Os dados apontam ainda uma relação entre gênero e cor: 36% dos candidatos autodeclarados negros eleitos são mulheres, acima dos 18% de mulheres entre todos os eleitos no país. Nove dos 27 estados terão em 2023 a maioria ou a metade de suas cadeiras preenchida por pardos ou pretos, todos no Norte ou no Nordeste -em 2018 foram cinco. Destacam-se Tocantins, Piauí, Acre e Amazonas, acima dos 60%.

Em seguida vem a Bahia, com a maior ampliação em números absolutos, de 28 para 39 do total de 63 deputados. Por outro lado, os três estados do Sul ocupam o final do ranking, com menos de 10% de suas Casas compostas por não brancos. Santa Catarina é o único que não terá nenhum negro em seu plenário.

Na última eleição elegeu apenas um, de acordo com os dados oficiais. Entretanto, reportagem da Folha de S.Paulo publicada em julho revelou que esse único deputado estadual registrado como negro na assembleia catarinense, em 2018, é, na verdade, branco, como admite o próprio parlamentar.

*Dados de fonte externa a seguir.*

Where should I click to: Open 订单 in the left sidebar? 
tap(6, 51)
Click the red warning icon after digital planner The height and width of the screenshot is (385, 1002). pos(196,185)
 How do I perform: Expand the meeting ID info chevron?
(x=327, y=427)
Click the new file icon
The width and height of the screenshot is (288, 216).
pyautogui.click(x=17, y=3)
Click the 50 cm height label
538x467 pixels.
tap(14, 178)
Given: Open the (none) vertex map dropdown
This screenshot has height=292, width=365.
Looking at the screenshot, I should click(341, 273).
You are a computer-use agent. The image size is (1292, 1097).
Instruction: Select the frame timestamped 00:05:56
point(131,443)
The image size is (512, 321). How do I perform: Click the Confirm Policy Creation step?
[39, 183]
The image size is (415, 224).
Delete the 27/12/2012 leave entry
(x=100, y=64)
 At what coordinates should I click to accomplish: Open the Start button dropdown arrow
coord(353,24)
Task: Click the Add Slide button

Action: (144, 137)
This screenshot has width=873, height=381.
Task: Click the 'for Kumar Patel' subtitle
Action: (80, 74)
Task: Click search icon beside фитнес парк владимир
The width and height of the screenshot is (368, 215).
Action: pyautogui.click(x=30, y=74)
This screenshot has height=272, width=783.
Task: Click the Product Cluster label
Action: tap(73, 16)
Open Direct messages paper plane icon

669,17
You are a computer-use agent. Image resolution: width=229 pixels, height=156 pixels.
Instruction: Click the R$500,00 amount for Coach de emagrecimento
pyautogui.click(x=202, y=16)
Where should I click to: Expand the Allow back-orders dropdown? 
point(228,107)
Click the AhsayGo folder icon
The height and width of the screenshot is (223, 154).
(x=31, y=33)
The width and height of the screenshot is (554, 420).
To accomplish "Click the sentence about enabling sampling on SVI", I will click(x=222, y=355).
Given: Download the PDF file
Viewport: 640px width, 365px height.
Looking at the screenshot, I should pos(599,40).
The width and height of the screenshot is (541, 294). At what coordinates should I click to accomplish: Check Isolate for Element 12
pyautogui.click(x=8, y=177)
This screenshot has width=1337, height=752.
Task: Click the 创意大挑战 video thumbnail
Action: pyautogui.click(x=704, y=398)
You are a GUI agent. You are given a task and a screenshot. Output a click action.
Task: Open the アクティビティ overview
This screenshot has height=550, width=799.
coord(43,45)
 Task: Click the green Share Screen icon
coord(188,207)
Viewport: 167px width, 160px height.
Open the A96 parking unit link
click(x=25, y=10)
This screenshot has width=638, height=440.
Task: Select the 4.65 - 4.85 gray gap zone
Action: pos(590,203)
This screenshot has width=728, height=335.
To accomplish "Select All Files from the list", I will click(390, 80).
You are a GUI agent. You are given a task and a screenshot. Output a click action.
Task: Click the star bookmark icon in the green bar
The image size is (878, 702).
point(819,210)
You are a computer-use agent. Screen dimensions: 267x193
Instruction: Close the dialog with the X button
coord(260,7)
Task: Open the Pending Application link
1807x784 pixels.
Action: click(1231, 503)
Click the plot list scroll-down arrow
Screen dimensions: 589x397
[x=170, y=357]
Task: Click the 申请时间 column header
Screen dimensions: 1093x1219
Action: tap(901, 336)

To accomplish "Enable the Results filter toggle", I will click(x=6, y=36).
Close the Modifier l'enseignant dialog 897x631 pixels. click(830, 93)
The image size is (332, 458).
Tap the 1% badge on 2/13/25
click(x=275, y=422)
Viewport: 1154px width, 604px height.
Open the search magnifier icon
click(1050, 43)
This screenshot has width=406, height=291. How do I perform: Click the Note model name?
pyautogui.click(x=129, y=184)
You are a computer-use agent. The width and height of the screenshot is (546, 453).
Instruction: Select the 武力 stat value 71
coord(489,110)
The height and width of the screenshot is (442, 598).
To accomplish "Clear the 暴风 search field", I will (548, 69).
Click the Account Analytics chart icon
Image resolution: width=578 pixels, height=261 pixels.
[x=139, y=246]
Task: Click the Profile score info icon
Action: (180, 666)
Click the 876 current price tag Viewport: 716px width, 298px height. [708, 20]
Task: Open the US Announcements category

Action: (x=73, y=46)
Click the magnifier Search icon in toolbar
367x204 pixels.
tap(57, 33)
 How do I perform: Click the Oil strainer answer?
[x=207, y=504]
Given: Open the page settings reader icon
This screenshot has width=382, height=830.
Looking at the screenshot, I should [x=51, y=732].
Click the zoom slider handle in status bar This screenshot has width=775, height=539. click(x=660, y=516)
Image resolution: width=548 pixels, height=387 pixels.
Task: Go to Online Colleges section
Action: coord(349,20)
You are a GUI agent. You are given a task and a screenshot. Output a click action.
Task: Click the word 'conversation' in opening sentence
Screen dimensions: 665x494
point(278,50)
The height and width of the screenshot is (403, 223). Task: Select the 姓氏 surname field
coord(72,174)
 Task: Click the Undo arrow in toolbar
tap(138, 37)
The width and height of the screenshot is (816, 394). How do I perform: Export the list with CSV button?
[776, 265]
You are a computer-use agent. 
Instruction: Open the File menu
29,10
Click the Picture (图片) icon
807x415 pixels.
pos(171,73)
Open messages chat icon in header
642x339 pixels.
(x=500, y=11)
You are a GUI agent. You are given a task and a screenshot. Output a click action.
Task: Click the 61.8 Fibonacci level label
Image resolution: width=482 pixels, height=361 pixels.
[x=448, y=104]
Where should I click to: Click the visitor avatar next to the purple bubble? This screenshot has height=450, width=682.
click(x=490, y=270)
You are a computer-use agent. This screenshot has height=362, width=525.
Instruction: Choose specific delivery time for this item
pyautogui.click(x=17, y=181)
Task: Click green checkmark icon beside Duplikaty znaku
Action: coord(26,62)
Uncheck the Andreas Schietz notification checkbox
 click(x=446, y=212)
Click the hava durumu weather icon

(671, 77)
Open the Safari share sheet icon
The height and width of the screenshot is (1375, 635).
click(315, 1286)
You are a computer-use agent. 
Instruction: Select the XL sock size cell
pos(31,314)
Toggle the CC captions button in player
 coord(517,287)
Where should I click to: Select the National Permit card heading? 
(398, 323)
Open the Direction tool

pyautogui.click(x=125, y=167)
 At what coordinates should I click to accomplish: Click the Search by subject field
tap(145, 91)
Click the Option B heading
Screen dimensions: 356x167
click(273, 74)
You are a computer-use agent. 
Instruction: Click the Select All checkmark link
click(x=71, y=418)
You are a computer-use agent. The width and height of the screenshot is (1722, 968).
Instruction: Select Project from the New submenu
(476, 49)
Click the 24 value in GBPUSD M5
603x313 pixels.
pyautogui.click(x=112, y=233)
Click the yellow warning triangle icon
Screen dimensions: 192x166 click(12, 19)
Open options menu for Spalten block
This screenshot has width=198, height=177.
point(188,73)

Na eleição de 2022, o Rio Grande do Sul foi o que mais avançou proporcionalmente, quintuplicando o número de um para cinco. Depois, vêm Pernambuco, que passou de 7 para 17, e São Paulo, de 10 para 18.

No outro extremo, os que registram as maiores quedas foram, além do cenário em Santa Catarina, Mato Grosso do Sul, com diminuição de 5 para 3, e Sergipe, de 12 para 10.

Carlos Machado avalia que, apesar da importância de pensar mecanismos para a representação da população não branca, é crucial focar esforços para aprimorar o que já existe. “A anistia dada a si mesmos pelos partidos quanto ao não cumprimento da distribuição de recursos por recorte racial é absurda.”